When Rostand was twenty years old, his first play, a one-act comedy, Le Gant rouge, was performed at the Cluny Theatre, 24 August 1888, but it was almost unnoticed.[4]
In 1890, Rostand published a volume of poems called Les Musardises.[5] The same year he offered a one-act Pierrot play in verse to the director of the Théâtre Français. This gave him the opportunity to write for the state theatre a three-act play, also in verse, as are all Rostand's plays.He considered himself a poet, whether writing plays or poetry.
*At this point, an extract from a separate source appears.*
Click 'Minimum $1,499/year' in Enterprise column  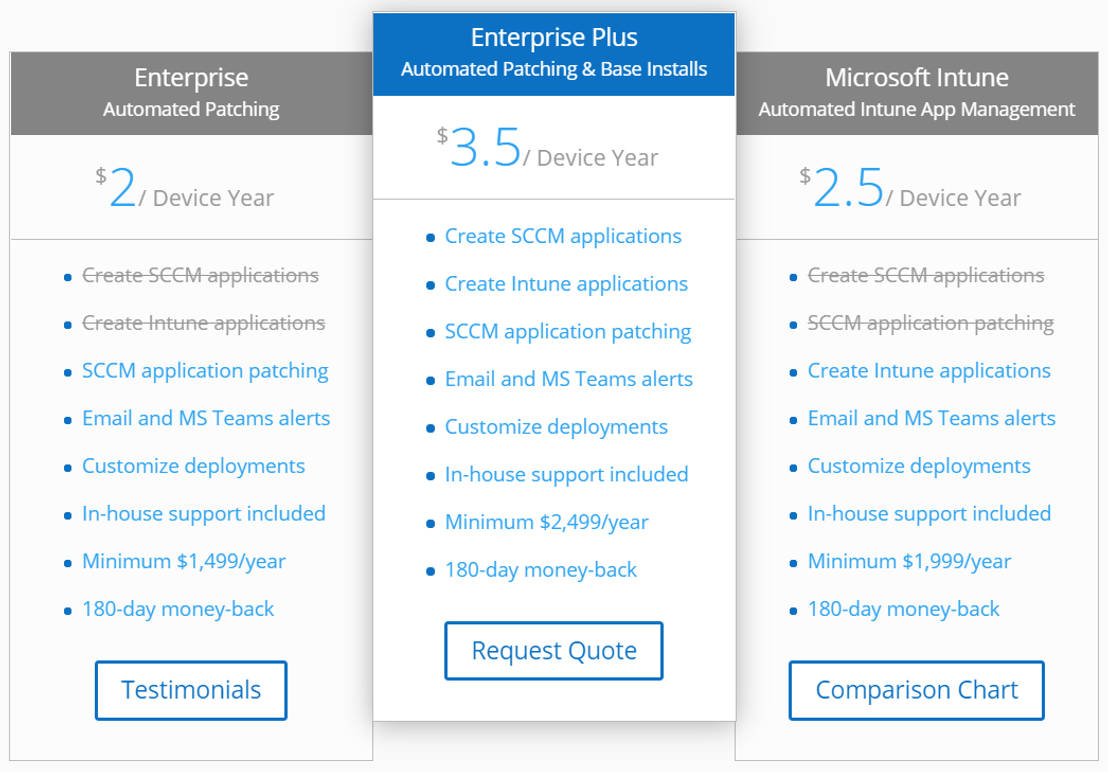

The resulting play, Les Romanesques, was produced at the Théâtre Français on 21 May 1894. It was a great success and was the start of his career as a dramatist. This play would be adapted in 1960 by Tom Jones and Harvey Schmidt into the long-running American musical The Fantasticks.
Rostand's next play was written for Sarah Bernhardt. La Princesse Lointaine was based on the story of the 12th-century troubadour Jaufre Rudel and his love for Hodierna of Jerusalem (who is the archetypal princesse lointaine character). This idealistic play opened on 5 April 1895, at the Théâtre de la Renaissance. The part of Mélissinde (based on Hodierna's daughter Melisende of Tripoli) was created by Sarah Bernhardt but the play was not particularly successful. When Berhardt performed it in London later the same year, it received a bad review from George Bernard Shaw but this was not surprising considering Shaw's bias for realism.[4] Rambaldo di Vaqueiras: I Monferrato, 1922 1922 verse drama by Nino Berrini(it) is based on La Princesse Lointaine.